There are a couple of sentences in the traditional translation of the basic Christian creeds (statements of faith) that lead to confusion.
Due to the literary examples below, Christian readers may find the following discussion more interesting than non-Christians—but everyone interested in clarity versus confusion should find something intriguing.
The creeds offer a prime example of why it is absolutely crucial to ensure that gradual shifts in language do not undermine or blur the intended meaning of a given sentence. To illustrate, consider this line from the Nicene Creed.
. . . [Jesus] who for us men and for our salvation came down from heaven and was incarnate by the Holy Spirit of the virgin Mary and was made man. (1662, Anglican Book of Common Prayer).*
The potential confusion here lies in the archaic usage of the word “of.” Whose Holy Spirit are we referring to? Mary’s innate holiness and purity? The educated Christian may stumble over that dated phrase—which is still used in some denominations—but a person not acquainted with the doctrine of the Trinity might easily misinterpret it as a Maryological, rather than Christological, confession.
Let’s consider two more recent translations, and note how the first restores the intent of the original writers. The second of these commonly used translations reflects the hand(s) of “politically correct” revisers.
For us and for our salvation he [Jesus] came down from heaven: by the power of the Holy Spirit he became incarnate from the Virgin Mary, and was made man. (1975 International Consultation on English Texts version).
For us and for our salvation he came down from heaven, was incarnate of the Holy Spirit and the Virgin Mary and became truly human. (1988, English Language Liturgical Consultation version).
We will consider a second example momentarily, but let’s first look at something C.S. Lewis wrote about reflecting on the importance of the creeds. He noted that too often we rattle through the words without considering their significance. This is unfortunate.
In an essay entitle “On Forgiveness,” Lewis describes a personal epiphany and offers counsel to those tempted to take familiar words for granted.
We say a great many things in church (and out of church too) without thinking of what we are saying. For instance, we say in the Creed “I believe in the forgiveness of sins.” I had been saying it for several years before I asked myself why it was in the Creed. At first sight it seems hardly worth putting in. “If one is a Christian,” I thought “of course one believes in the forgiveness of sins. It goes without saying.”
But the people who compiled the Creed apparently thought that this was a part of our belief which we needed to be reminded of every time we went to church. And I have begun to see that, as far as I am concerned, they were right. To believe in the forgiveness of sins is not so easy as I thought. Real belief in it is the sort of thing that easily slips away if we don’t keep on polishing it up.
As usual, the Oxford don was correct.

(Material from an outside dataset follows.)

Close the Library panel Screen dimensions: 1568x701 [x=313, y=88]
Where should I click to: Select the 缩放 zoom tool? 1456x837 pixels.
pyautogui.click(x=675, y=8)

However, just as good translations possess the power to inspire, so too poor or antiquated translations exercise the ability to confuse.
Here is the promised second example.
And the third day he rose again according to the Scriptures . . . (1662).
Ah, I understand, think the uncatechized, the Bible teaches us that Jesus rose from the dead on Easter. Well, yes it does, but that is not the sense in which the second phrase is intended. Here, “according to the Scriptures,” means that Jesus’ life, death and resurrection were all accomplished in accordance with the promises of the Word of God.
In other words, “just as was promised in the Garden of Eden and foretold by the prophets, Jesus won victory when he rose from the grave in accordance with the loving plan of God the Father.” The newer versions make that fact only slightly clearer.
On the third day he rose again in accordance with the Scriptures . . . (1975 and 1988).
Perhaps a future revision will replace “in accordance with,” using something like “as foretold in” or “fulfilling the scriptural promises.”
Some of us worship in congregations using a variant of the seventeenth century creed, but at least we can take comfort in the fact that most of them have at least replaced “And he shall come again with glory to judge both the quick and the dead” with “both the living an the dead.” After all, we wouldn’t want people to think that one’s salvation is dependent upon their speed.
* This slightly contemporized version of the creed has already remedied the terribly confusing term “Holy Ghost,” which evokes images of disembodied souls and hauntings.